— Start —

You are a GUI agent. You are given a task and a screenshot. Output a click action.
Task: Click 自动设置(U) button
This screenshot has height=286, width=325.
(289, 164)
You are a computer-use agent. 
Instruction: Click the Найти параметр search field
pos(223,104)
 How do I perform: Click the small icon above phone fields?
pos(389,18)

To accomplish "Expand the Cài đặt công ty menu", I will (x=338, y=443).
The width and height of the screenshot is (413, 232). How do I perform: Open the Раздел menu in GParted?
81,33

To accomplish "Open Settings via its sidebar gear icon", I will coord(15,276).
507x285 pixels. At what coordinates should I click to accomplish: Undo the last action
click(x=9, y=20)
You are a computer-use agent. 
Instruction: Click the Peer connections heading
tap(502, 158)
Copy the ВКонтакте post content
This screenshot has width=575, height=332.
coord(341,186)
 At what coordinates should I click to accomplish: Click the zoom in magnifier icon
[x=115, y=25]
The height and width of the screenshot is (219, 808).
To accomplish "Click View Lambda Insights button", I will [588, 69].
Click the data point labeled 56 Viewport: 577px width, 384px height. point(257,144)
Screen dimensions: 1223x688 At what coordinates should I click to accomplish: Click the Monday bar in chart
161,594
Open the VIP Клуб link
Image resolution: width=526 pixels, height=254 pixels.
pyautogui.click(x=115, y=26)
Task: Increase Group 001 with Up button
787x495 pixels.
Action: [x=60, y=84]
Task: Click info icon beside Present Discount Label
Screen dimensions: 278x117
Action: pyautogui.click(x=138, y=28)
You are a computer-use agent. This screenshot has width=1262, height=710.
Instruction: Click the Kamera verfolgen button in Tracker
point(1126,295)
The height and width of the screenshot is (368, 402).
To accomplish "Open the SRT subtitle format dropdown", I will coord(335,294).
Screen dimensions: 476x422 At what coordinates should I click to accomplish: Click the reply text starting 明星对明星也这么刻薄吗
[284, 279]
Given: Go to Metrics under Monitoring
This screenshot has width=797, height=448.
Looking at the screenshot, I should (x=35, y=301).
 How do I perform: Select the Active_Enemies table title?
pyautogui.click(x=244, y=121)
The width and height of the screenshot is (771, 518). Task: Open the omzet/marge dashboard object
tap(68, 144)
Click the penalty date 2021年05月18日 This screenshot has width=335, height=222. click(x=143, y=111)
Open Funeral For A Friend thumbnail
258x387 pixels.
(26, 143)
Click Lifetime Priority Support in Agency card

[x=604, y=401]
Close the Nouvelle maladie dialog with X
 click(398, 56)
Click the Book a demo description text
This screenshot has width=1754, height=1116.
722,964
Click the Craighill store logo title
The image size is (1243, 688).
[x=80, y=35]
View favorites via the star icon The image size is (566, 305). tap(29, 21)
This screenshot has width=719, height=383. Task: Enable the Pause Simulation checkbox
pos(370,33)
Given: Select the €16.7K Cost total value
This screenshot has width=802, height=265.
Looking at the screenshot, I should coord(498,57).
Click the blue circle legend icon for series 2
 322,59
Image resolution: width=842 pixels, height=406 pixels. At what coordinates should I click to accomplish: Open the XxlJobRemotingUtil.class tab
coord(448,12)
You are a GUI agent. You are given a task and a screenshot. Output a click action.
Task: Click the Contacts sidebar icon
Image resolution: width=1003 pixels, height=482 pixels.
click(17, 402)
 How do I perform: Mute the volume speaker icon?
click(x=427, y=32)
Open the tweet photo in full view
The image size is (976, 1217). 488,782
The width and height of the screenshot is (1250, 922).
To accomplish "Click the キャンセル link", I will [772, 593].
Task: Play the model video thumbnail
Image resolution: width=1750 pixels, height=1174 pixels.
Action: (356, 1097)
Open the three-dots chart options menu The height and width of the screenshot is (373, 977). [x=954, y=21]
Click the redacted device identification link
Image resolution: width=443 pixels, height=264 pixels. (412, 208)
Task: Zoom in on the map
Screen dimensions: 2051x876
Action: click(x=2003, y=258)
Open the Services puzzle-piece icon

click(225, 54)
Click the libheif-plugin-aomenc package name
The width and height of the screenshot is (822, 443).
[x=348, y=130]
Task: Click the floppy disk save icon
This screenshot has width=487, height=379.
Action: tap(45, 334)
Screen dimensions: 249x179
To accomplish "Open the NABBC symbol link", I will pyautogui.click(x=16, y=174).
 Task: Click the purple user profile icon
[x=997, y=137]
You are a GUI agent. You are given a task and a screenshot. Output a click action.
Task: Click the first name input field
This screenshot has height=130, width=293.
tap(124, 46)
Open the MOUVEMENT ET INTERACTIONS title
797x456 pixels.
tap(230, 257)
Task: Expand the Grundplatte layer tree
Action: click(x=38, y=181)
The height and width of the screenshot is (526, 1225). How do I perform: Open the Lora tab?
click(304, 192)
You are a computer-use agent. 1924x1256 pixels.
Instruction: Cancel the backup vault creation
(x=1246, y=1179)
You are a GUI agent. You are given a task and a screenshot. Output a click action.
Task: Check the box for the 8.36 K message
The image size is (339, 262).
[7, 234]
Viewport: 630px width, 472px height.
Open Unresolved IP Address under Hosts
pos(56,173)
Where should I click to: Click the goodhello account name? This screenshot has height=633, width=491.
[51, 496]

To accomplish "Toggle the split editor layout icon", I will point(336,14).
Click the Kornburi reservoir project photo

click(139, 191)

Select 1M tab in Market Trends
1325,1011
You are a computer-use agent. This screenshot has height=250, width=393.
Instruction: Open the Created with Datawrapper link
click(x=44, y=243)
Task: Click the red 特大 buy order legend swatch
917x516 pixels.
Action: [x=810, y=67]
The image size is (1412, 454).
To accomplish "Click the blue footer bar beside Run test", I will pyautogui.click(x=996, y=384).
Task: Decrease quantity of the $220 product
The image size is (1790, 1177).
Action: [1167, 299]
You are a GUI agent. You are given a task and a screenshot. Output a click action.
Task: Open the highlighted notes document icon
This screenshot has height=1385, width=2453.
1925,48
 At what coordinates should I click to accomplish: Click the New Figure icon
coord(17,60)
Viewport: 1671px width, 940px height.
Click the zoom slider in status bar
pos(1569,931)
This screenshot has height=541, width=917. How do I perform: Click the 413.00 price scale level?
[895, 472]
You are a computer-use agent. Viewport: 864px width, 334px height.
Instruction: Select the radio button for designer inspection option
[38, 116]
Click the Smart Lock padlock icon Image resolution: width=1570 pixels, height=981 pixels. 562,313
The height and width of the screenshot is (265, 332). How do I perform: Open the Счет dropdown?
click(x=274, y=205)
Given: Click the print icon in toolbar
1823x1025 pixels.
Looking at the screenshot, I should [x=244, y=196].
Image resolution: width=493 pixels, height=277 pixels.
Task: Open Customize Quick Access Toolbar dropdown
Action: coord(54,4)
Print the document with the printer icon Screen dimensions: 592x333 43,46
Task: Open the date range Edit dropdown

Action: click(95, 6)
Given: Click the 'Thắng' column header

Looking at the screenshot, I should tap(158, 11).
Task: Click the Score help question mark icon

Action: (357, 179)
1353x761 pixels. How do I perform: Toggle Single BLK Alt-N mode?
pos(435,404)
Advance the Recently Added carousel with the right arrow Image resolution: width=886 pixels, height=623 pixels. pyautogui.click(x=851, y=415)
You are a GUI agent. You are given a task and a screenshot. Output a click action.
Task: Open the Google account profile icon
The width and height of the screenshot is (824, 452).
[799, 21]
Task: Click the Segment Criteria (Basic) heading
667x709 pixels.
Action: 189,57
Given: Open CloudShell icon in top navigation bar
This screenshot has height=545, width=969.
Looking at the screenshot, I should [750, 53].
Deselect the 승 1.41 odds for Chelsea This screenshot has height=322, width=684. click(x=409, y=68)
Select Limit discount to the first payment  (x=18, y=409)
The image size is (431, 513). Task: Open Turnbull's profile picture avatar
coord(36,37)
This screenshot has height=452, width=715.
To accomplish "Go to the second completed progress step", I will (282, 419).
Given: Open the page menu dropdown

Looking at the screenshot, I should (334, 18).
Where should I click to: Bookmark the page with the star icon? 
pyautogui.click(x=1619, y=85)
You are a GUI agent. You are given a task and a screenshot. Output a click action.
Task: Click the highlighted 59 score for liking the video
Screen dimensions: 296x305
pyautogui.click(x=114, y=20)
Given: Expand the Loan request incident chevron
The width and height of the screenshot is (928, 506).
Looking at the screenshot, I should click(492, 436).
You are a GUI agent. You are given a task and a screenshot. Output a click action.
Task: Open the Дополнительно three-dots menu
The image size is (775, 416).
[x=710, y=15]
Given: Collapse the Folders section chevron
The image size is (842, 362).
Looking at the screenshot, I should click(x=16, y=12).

— End —

## Required work
Rewrite the part of the listing that opens with the line containing "Click the Kornburi reservoir project photo" and closes with the line containing "will pyautogui.click(x=996, y=384).", both lines and the requests included. Shift each coordinate in the answers up by 44.

## Result for this task
Click the Kornburi reservoir project photo

click(183, 235)

Select 1M tab in Market Trends
1369,1055
You are a computer-use agent. This screenshot has height=250, width=393.
Instruction: Open the Created with Datawrapper link
click(x=88, y=287)
Task: Click the red 特大 buy order legend swatch
917x516 pixels.
Action: [x=854, y=111]
The image size is (1412, 454).
To accomplish "Click the blue footer bar beside Run test", I will pyautogui.click(x=1040, y=428).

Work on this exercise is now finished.